AMMAN- As US-led warplanes pound jihadists in Iraq, prominent Sunni exiles say that empowering their marginalised minority will be more important than bombs and missiles in defeating the Islamic State extremist group.
Deadly sectarian tensions have riven Iraq since the fall of Saddam Hussein more than a decade ago, with Sunni anger at the Shiite-led authorities seen as a key factor behind the rise of IS.
“Dropping bombs from planes will not eliminate the terrorism of the so-called Daesh,” said Iraqi Sunni cleric in exile Sheikh Abdel Malik al-Saadi, using an Arabic acronym for IS.
“What is needed to eliminate this terrorism is to eradicate the motives behind injustice, marginalisation and genocide, and to give people back their rights and freedoms,” he told AFP in the Jordanian capital Amman, home to thousands of Iraqi refugees.

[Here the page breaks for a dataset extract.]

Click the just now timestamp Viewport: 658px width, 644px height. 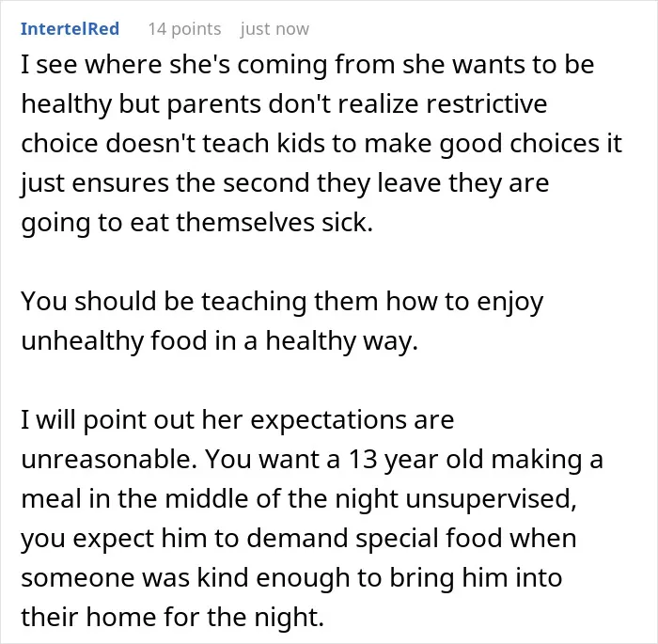pyautogui.click(x=274, y=29)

Sunni-led IS has seized swathes of Iraq and Syria, declaring an Islamic “caliphate” and committing widespread atrocities.
Under Saddam, Iraq’s Sunni community — although a minority — kept a tight grip on power.
But since Saddam was ousted in the US-led invasion in 2003 and later executed, the Shiites have emerged as the driving political force.
Prime Minister Haidar al-Abadi and his predecessor Nuri al-Maliki are both Shiites.
About 60-65 percent of Iraq’s Muslims are Shiite, and the remainder Sunni.